Fortunately, this client did design test points inside their firewalls, servers, and client machines, so we were able to capture packet trace evidence of the problem. Upon examining packets at one location, we found that TCP/IP’s layer 4 TCP (responsible for session setup and reliable data delivery) was sending a TCP session Reset command before the transfer completed.
A native TCP Reset is sent when a host wants to abruptly abort a session, like when a server will reset all outstanding TCP sessions before it drops offline to reboot.
However, in this situation there was no reason for such a reset.
We analyzed the data collected at both locations and found a troubling result. Both locations indicated that the Reset was initiated by the other end, which is obviously not possible. The only other conclusion was that the Reset was being caused by an MITM (man in the middle).
The client was sure the MITM was nefarious — a hacker, a “bad guy.” We weren’t convinced that “foul play” was to blame, so we dug deeper. Sometimes a security device such as a firewall can detect suspicious activity and send out a TCP Reset to stop the activity.
As we suspected, the offending party was indeed much closer to home — TCP Reset from Linux.
We took a look at TCP/IP’s network layer IP and its HOP value field, or hop count, to corroborate congruent number of router hops between the two nodes.
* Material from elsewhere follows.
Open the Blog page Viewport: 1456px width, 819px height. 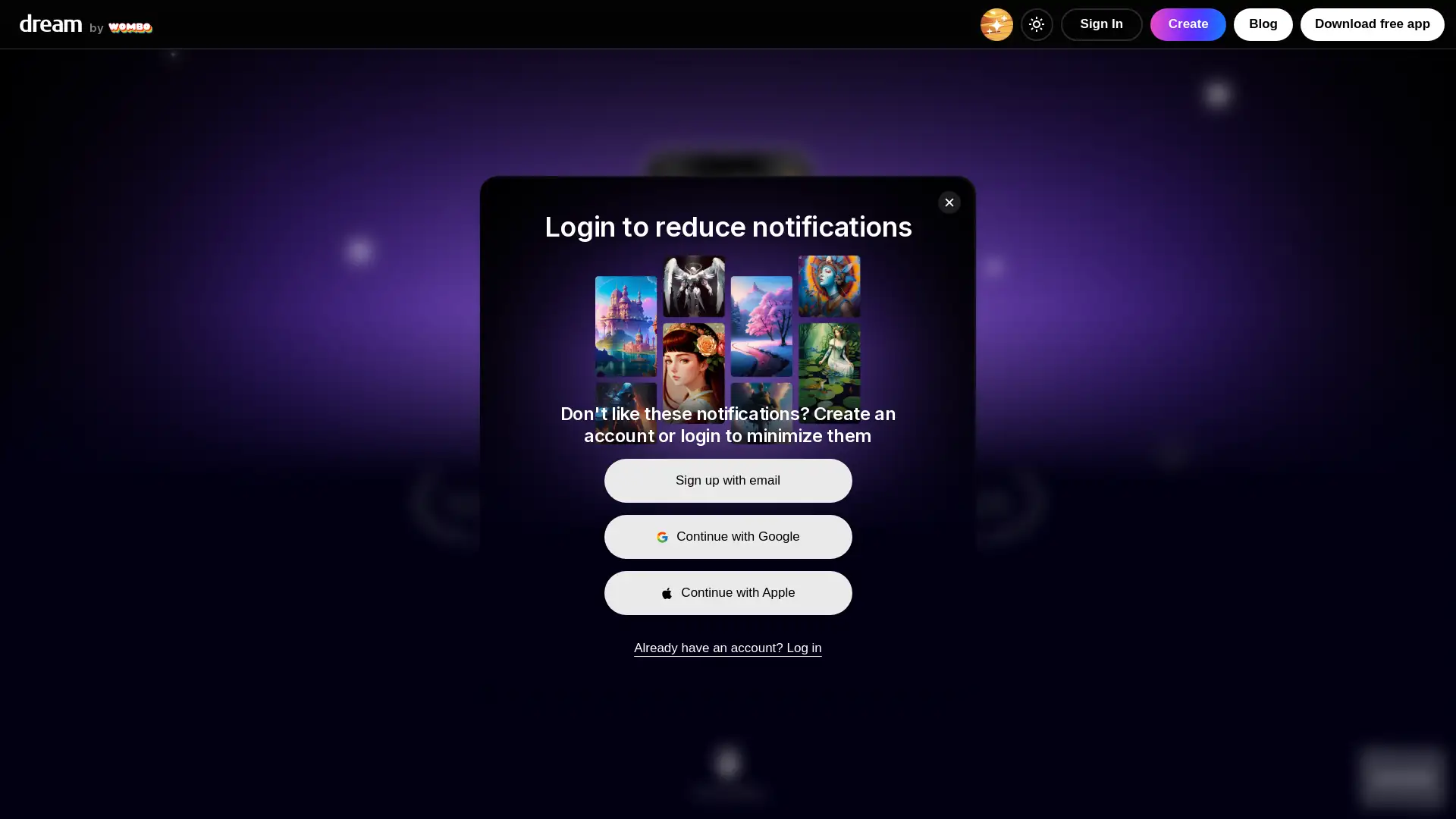(1263, 24)
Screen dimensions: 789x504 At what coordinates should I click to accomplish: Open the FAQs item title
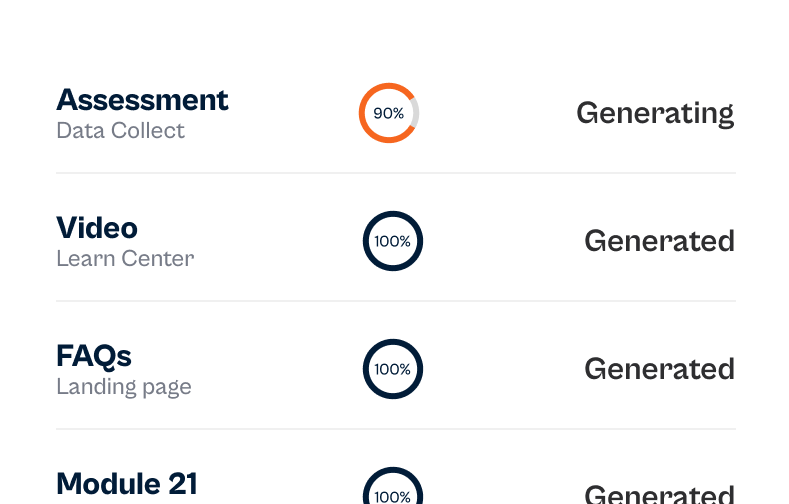tap(94, 356)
Normal packet exchanges between the two nodes verified the same number of router hops, but the TCP Reset Control exchanges showed differing hop counts in both directions. This incongruence led to more questions.
Had the MITM exposed itself by maintaining its own hop count rather than surreptitiously using a congruent HOP value of the other node? Yes, the MITM used not only its own HOP value but also TCP/IP’s IP Fragment ID, a field that uniquely numbers data segments sent from a node.
On analyzing the evidence, we found that a device somewhere in the path was inserting the TCP Reset simultaneously, making both nodes believe the other wanted them to reset. By tracing the number of router hops, we were able to trace the location of the device at fault. We found it was nothing nefarious, but the client’s own Linux IPTABLES firewall.
(In a noble effort to save the company money, the Network Security Manager had opted to employ an open-source firewall instead of a paid solution from a vendor)
No admission from the internals of the Linux IPTABLES firewall application or platform could be found. Neither log — verbose or otherwise — nor advanced debug levels indicated the device was responsible.
The entire core IT team had been sequestered for two straight weeks, and we had now been onsite for two days, all to solve this problem. It reminded me of a Mad Men episode where Chevy wants new concepts for their ad campaign by Monday, and they bring in a doctor to give the team a bit of “pep” for their 72-hour marathon weekend session.
Our team was a little more productive than the hopped-up Mad Men team, quickly replacing the open-source firewall with a paid vendor solution.
In the interest of root cause analysis, it was found that the behavior of the Linux kernel was the same when we did a clean install of a plain version of Linux (without IPTABLES installed) on another hardware platform.
At this point, the new commercial solution was acceptable, in place, and operating successfully, so it was not important for the client to continue using resources to dig deeper into the Linux problem. The Network Security Manager was forgiven, and everyone went home for some well-deserved rest.
Don Draper would have been proud, signed bonus checks, and thrown a wild office party. We left, quietly, satisfied that a mystery (and a serious TCP reset problem) was solved.